[DO WYKONANIA]:
- A) Sprawdź, czy poniższe stwierdzenia zgadzają się z tekstem o Gryfowie Śląskim i Mirsku: (i) ruiny Zamku Gryf leżą mniej więcej w połowie drogi między oboma miasteczkami; (ii) pałac zbudowany obok zamku należy dziś do gminy; (iii) Mirsk jest starszy od Gryfowa Śląskiego. Przy każdym odpowiedz „tak” lub „nie” i przytocz dokładnie rozstrzygające słowa tekstu.
- B) Napisz dalszy ciąg tekstu o Gryfowie Śląskim i Mirsku, zaczynając od miejsca, w którym się urywa.

[FRAGMENT ŹRÓDŁA]:
____________________

18 grudnia, 2021

Na Pogórzu Izerskim. Gryfów Śląski i Mirsk.

 

Gryfów Śląski i Mirsk dzieli od siebie odległość zaledwie kilku kilometrów. Gdzieś w połowie drogi między nimi dostrzeżemy ruiny potężnego niegdyś, legendarnego, piastowskiego Zamku Gryf. Trzeba się dobrze przyglądać przejeżdżając przez Proszówkę, bowiem we władanie swe wzięła je przyroda i ruiny łatwo przeoczyć. Przez wiele wieków mieszkali w nim właściciele tych terenów, wymieniany już we wcześniejszych dolnośląskich wpisach, śląski ród  Schaffgotschów. Kiedy zamek stał się ruiną, obok wybudowali piękny pałac z folwarkiem, który dziś jest własnością prywatną.

Gryfów Śląski jest większy i bardziej znany, ma odległą przeszłość historyczną, bardzo zresztą burzliwą oraz mnóstwo kataklizmów na koncie. Mirsk jest nieco młodszy i mniejszy, ale również doświadczony przez los. Oba miasteczka leżą nad Kwisą, która regularnie je zalewała, były też zarazy, liczne pożary i wojenne nawałnice. Jednak zawsze podnosiły się z ruin i mieszkańcy je odbudowywali. Oba pamiętają też wspaniałe czasy, kiedy kwitła tu produkcja i handel płótnem lnianym, a ich wyroby znane były nie tylko w Europie, ale nawet w Ameryce. Jest całe mnóstwo tej ciekawej historii! No i jeszcze ciekawe jest to, że swoje polskie nazwy otrzymały dopiero po zakończeniu II wojny światowej, kiedy te tereny wróciły do Polski. Historyczny Gryfów Śląski miałam w planach podczas wrześniowego wypoczynku w Świeradowie Zdroju, jednak na Mirsk zwróciłam uwagę dopiero po drodze, więc postanowiłam też go zobaczyć, bo przyciągał z daleka licznymi ciekawymi wieżami.

____________________

[ZEBRANY MATERIAŁ]:
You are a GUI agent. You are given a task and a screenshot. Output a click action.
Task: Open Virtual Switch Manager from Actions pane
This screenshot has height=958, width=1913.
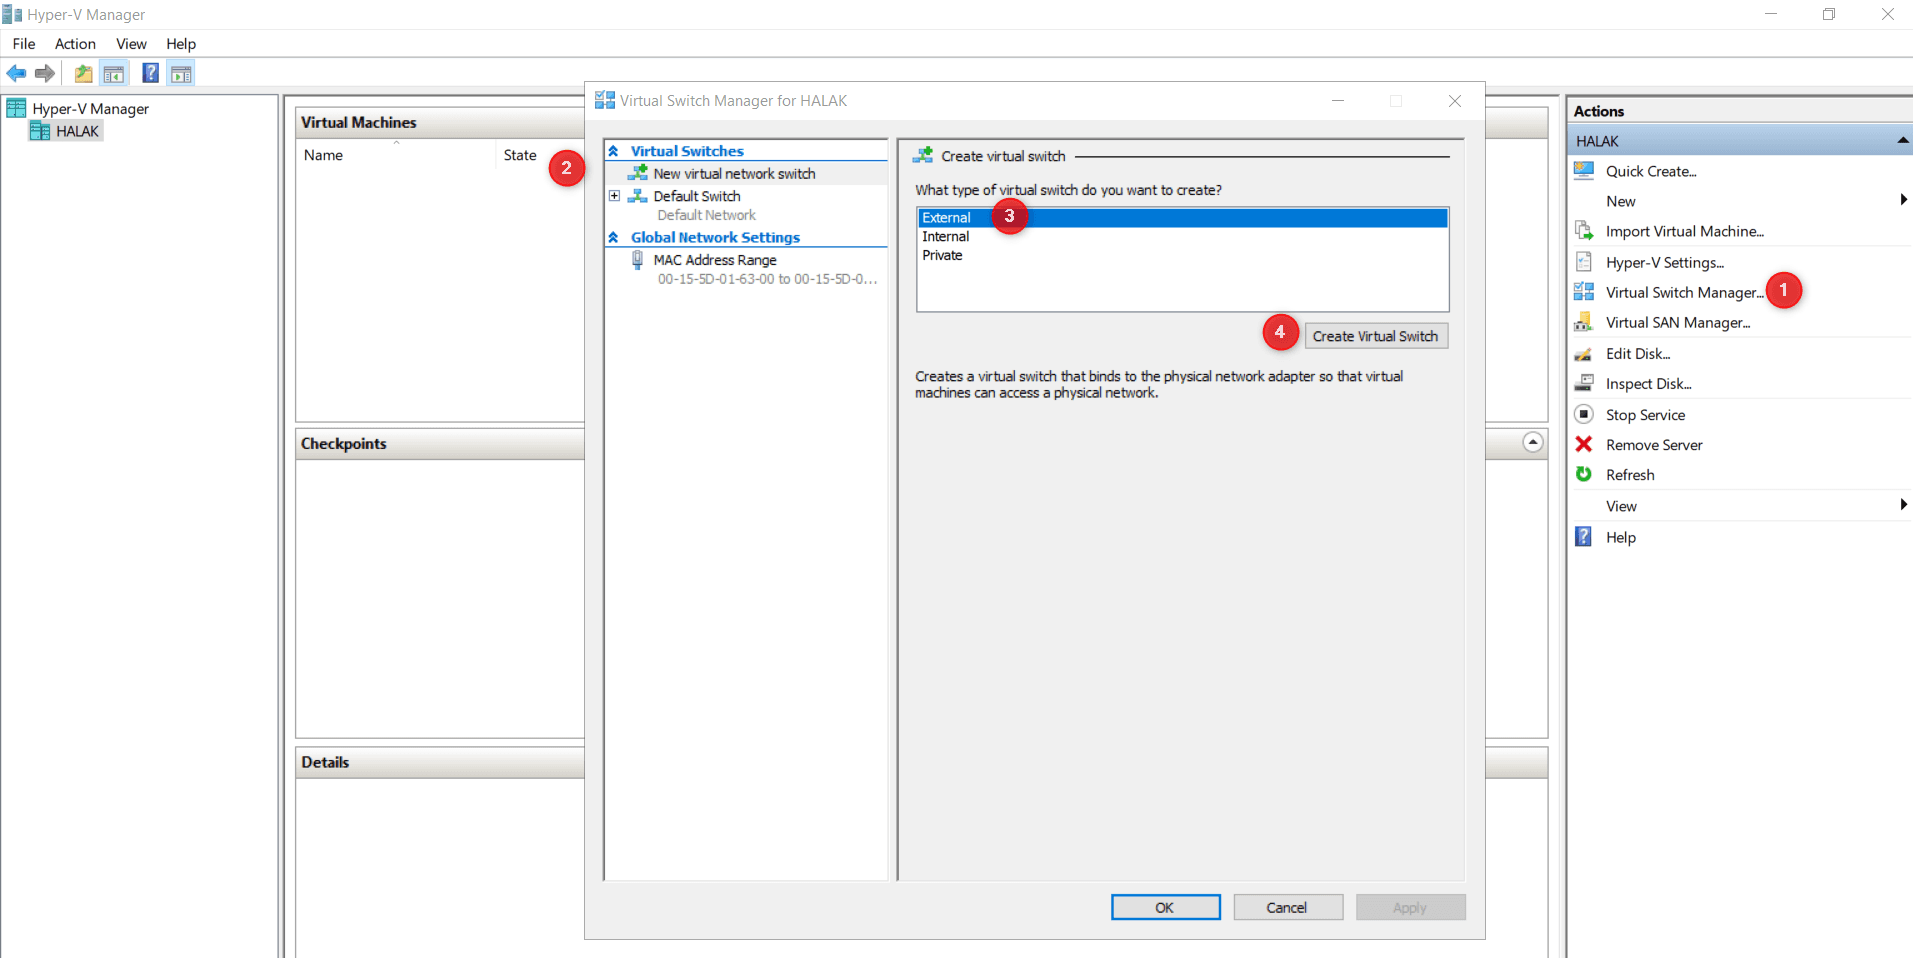pos(1683,292)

____________________

[UDZIELONE ODPOWIEDZI]:
- A)
(i) Tak: „Gdzieś w połowie drogi między nimi dostrzeżemy ruiny potężnego niegdyś, legendarnego, piastowskiego Zamku Gryf.”
(ii) Nie: „który dziś jest własnością prywatną”.
(iii) Nie: „Mirsk jest nieco młodszy i mniejszy”.

- B)
GRYFÓW ŚLĄSKI

W Gryfowie, przy rynku, parkingi były zajęte, zostawiliśmy więc auto w bocznej uliczce otoczonej zaniedbanymi kamieniczkami. Potem okazało się, że w centrum takich smutnych uliczek ze zniszczonymi kamieniczkami noszącymi ślady dawnej świetności jest więcej. I wiele z nich głośno woła o pomoc! Jednak są też takie odnowione perełki (często tylko fasady, niestety!), które pamiętają wiek XV i XVI. Te można znaleźć na rynku i nacieszyć oczy zabytkowymi detalami, choćby kamiennymi portalami.







Na środku rynku stoi ładny ratusz, na którym widać dawne elementy wystroju, jednak po remontach i przebudowach zatracił swój gotycki charakter. No i ma też wieżę widoczną z daleka, ale ona zupełnie nie pasuje do wyglądu ratusza i zabytkowych kamienic. Bardziej do blokowiska, które pobudowano w jednej z pierzei rynku. W tej nieciekawej, moim zdaniem, formie odbudowano ją po pożarze z 1929 roku. Co z tego, że jest pierwszą konstrukcją żelbetonową na Dolnym Śląsku, skoro mi się nie  podoba. No, ale to kwestia gustu!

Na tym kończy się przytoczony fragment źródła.